La Commission européenne n'a toujours pas reçu de réponse du gouvernement polonais, a indiqué dimanche un porte-parole. Le 26 juillet, Bruxelles avait donné un mois à Varsovie pour mettre fin à la «menace systémique» pesant sur l'Etat de droit dans le pays.

La Pologne devait aussi informer l'exécutif européen «des mesures prises» pour modifier une série de réformes ébranlant selon lui l'indépendance de la justice.

La Commission a menacé de déclencher l'article 7 du traité de l'UE si la Pologne maintenait ses réformes en l'état. Cette procédure inédite peut aboutir à une suspension des droits de vote d'un pays au sein du Conseil de l'Union, l'instance regroupant les 28 Etats membres.

Point prévu lundi

«A ma connaissance, nous n'avons toujours pas reçu de réponse» du gouvernement polonais, a indiqué dimanche un porte-parole de la Commission. Interrogé sur les conséquences de ce retard, il a répondu que l'exécutif européen «fera le point lundi» sur ce dossier.

«Lorsque le délai tombe un jour férié, on considère que celui-ci s'achève le jour ouvrable suivant», a de son côté répondu le service de presse du ministère des affaires étrangères polonais.

La «recommandation» faite fin juillet par la Commission est la troisième envoyée depuis un an au gouvernement polonais, les deux premières ayant visé en particulier sa réforme de la justice constitutionnelle.

Mais loin d'avoir apaisé les craintes de Bruxelles sur cette première réforme, Varsovie a au contraire lancé de nouvelles transformations du système judiciaire, conduisant l'exécutif européen à hausser le ton et à agiter la menace de la plus lourde procédure de sanction existant contre un pays membre.

Assainir la magistrature

Le gouvernement polonais, que le président français Emmanuel Macron a accusé vendredi de se mettre «en marge de l'Europe», s'est offusqué de ce «chantage». Il fait valoir que ses réformes sont indispensables pour assainir une magistrature qu'il considère comme une «caste» corrompue.

La Commission a dans son collimateur plusieurs textes, dont ceux réformant la Cour suprême et le Conseil national de la magistrature.
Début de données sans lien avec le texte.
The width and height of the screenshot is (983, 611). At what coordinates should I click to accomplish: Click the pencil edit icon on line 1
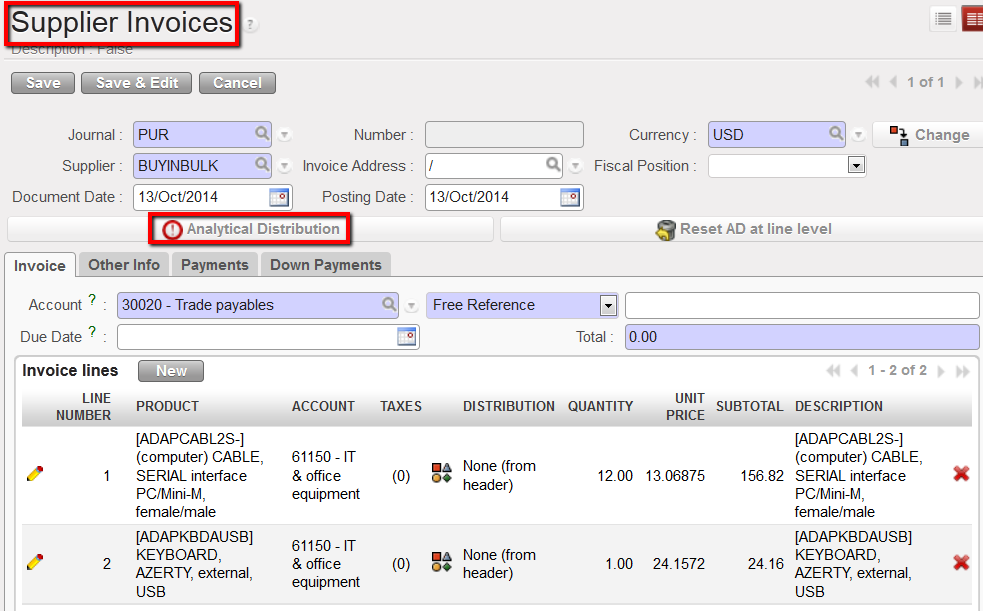(x=35, y=474)
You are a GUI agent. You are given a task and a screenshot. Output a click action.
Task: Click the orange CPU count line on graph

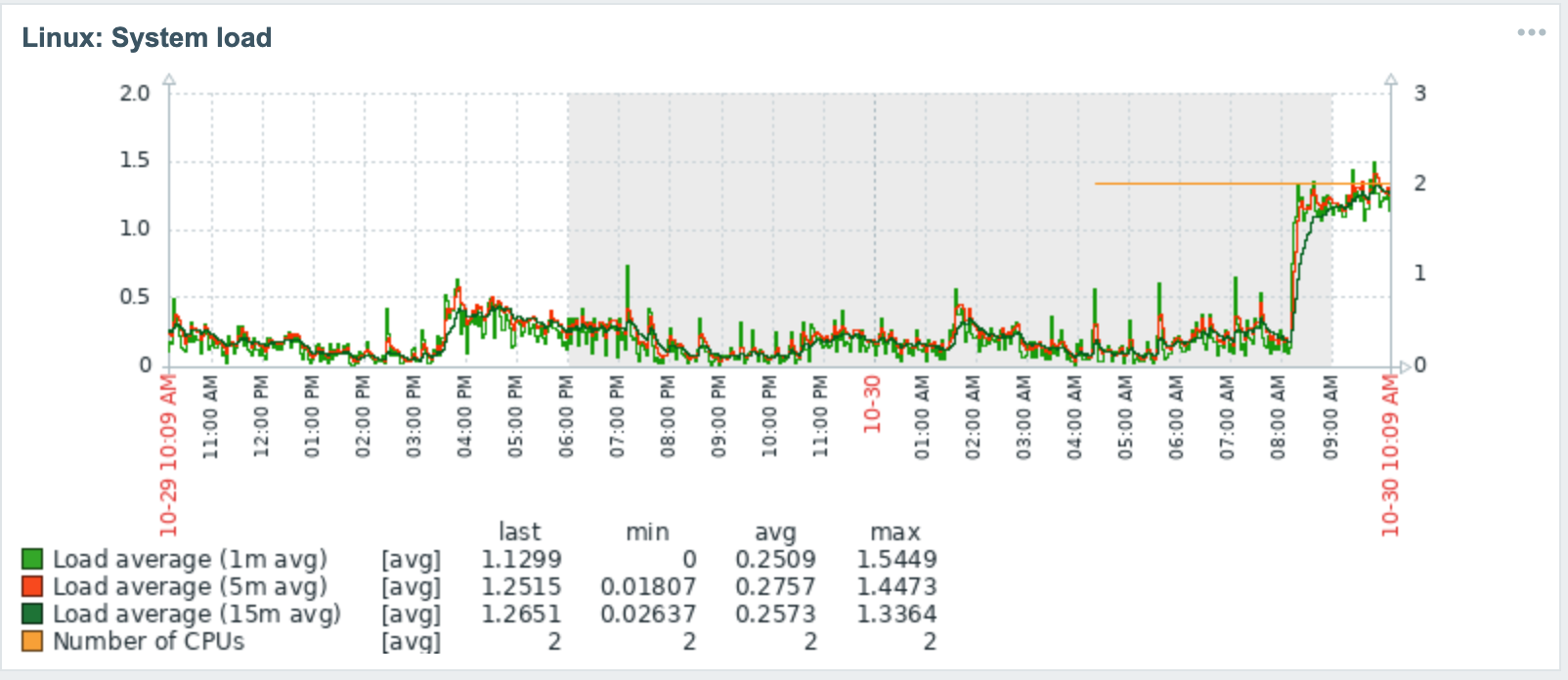coord(1193,184)
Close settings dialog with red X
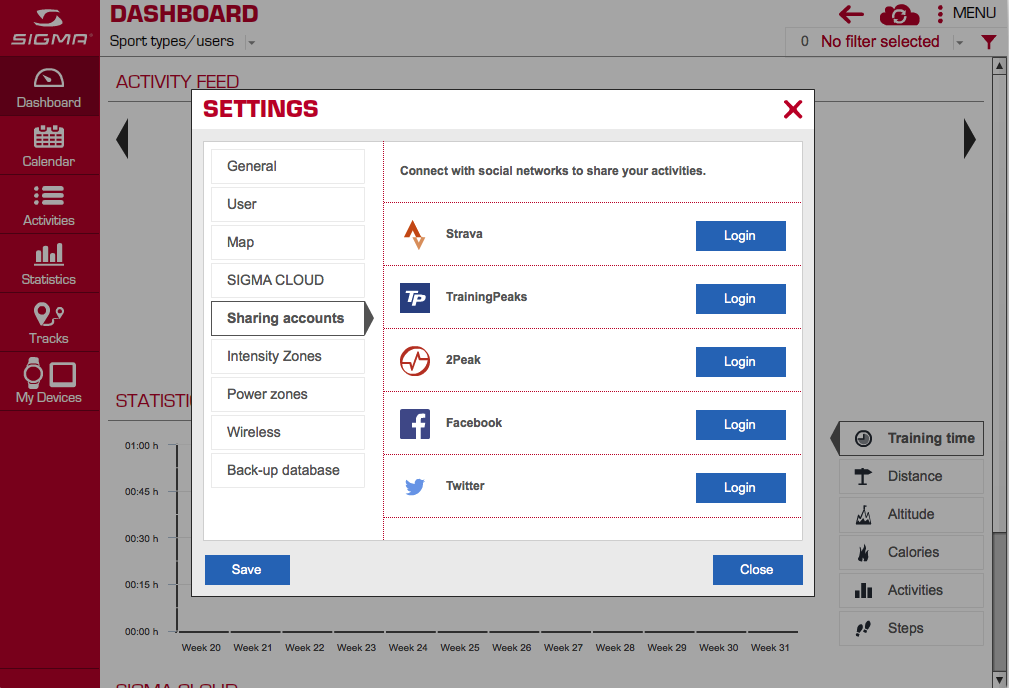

Le veto présidentiel inattendu opposé à ces deux réformes par le président polonais Andrzej Duda, issu du parti au pouvoir, n'a pas suffi à la rassurer.

Bruxelles a par ailleurs lancé le 29 juillet une procédure d'infraction, plus classique, à l'encontre d'un troisième texte modifiant l'organisation des juridictions de droit commun.

Droit de vote menacé

Dans son édition de samedi, l'hebdomadaire allemand Der Spiegel affirme que le président de la Commission, Jean-Claude Juncker, «veut manifestement retirer à la Pologne son droit de vote» si elle ne fait pas machine arrière. Il aurait demandé à ses commissaires de plaider pour cette idée auprès de leurs gouvernements respectifs, selon l'hedomadaire, qui cite des «participants» à une réunion de la Commission.